As mentioned previously, the federal government and the private sector have sponsored and conducted long-term, large-scale trials of the relative risks and benefits of postmenopausal hormone therapy in women. In 1991, the National Heart, Lung, and Blood Institute and other units of the NIH launched the WHI, one of the largest studies of its kind ever undertaken in the United States. It includes a factorial clinical trial, an observational study, and a community prevention study, which together involve more than 161,000 healthy postmenopausal women. The observational study is examining predictors and biological markers for disease and is being conducted at more than 40 centers across the United States, while the community prevention study, which has ended, sought to find ways to encourage women to adopt healthful behaviors. WHI’s factorial clinical trial, conducted at the same U.S. centers, is designed to test the effects of postmenopausal hormone therapy, diet modification, and calcium and vitamin D supplements on cardiovascular disease, osteoporotic fractures, and breast and colorectal cancer risk. In May 2002 the component of the trial examining the combination of estrogen plus progestin was halted because of evidence of increased risk for breast cancer, coronary events, stroke, and venous thromboembolism (Rossouw et al., 2002). The ongoing estrogen component of the trial will provide further clarity about the risks and benefits of unopposed estrogen therapy in older women.

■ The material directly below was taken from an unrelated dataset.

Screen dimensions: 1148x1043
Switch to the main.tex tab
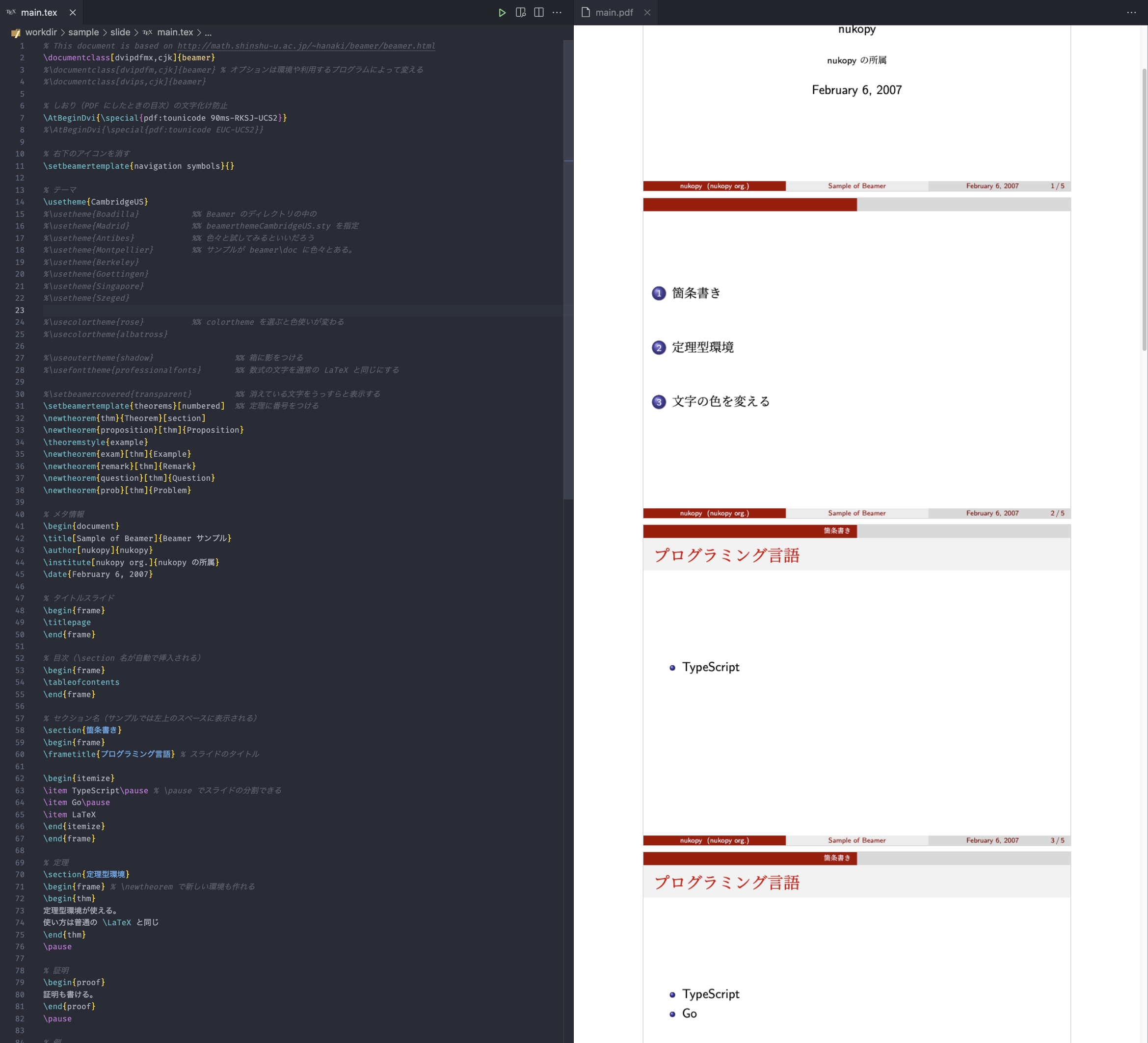(x=39, y=13)
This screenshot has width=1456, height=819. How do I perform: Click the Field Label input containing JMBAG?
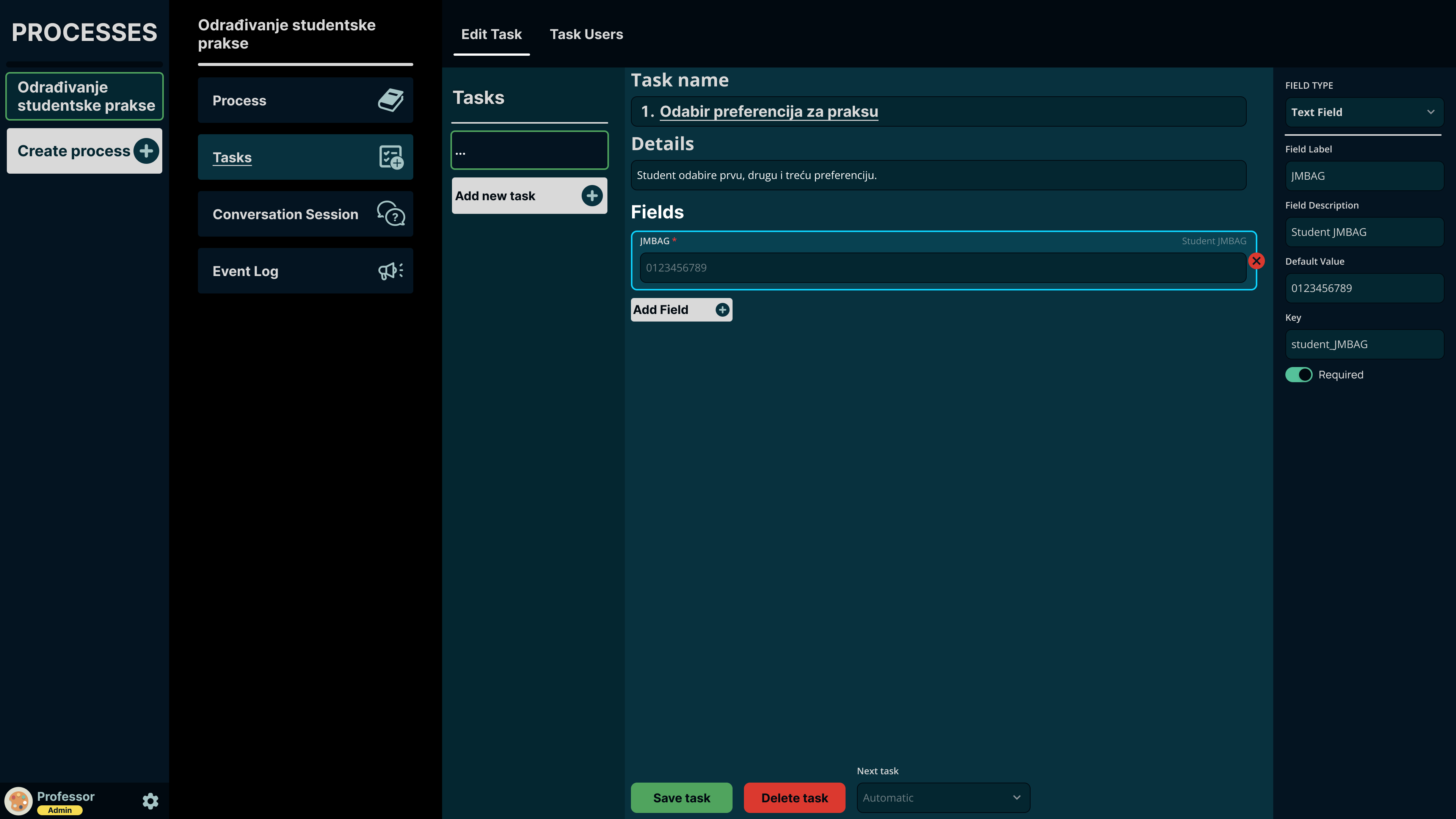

Existing data on testosterone treatment in older men are derived from many small studies. The results of these studies are difficult to summarize because of differences in design and methodology. The studies are generally of short duration, are conducted in a variety of populations, and often
do not include adequate controls. A large-scale clinical trial of testosterone treatment has been proposed. The ESTEEM (Efficacy and Safety of Testosterone in Elderly Men) trial proposes to follow 6,000 men age 65 years and older with low serum testosterone levels for seven years. The trial would examine multiple outcomes, including the effects of testosterone therapy on physical function, bone mineral density, fractures, and clinical prostate cancer. As a result of discussions regarding large-scale trials of testosterone therapy, the National Institute of Aging and the National Cancer Institute asked the IOM to assess the current state of knowledge regarding the potential risks and benefits of testosterone therapy and provide recommendations on directions for further clinical research on testosterone and its effects on human health.
ORGANIZATION OF THE REPORT
This report examines the state of current scientific knowledge regarding testosterone therapy in older men and assesses the types of clinical research needed to determine the benefits and risks of testosterone therapy in the aging male population. Chapter 2 provides an overview of the research that has been conducted on changes in endogenous testosterone levels with aging and on the associations of testosterone therapy with a range of health outcomes including bone mineral density, body composition, physical function, sexual function, cardiovascular outcomes, prostate outcomes, cognitive function, mood, depression, and quality of life. Chapter 3 addresses issues in clinical trials of testosterone therapy and provides the committee’s recommendations regarding future research directions. The committee’s concluding remarks are contained in Chapter 4.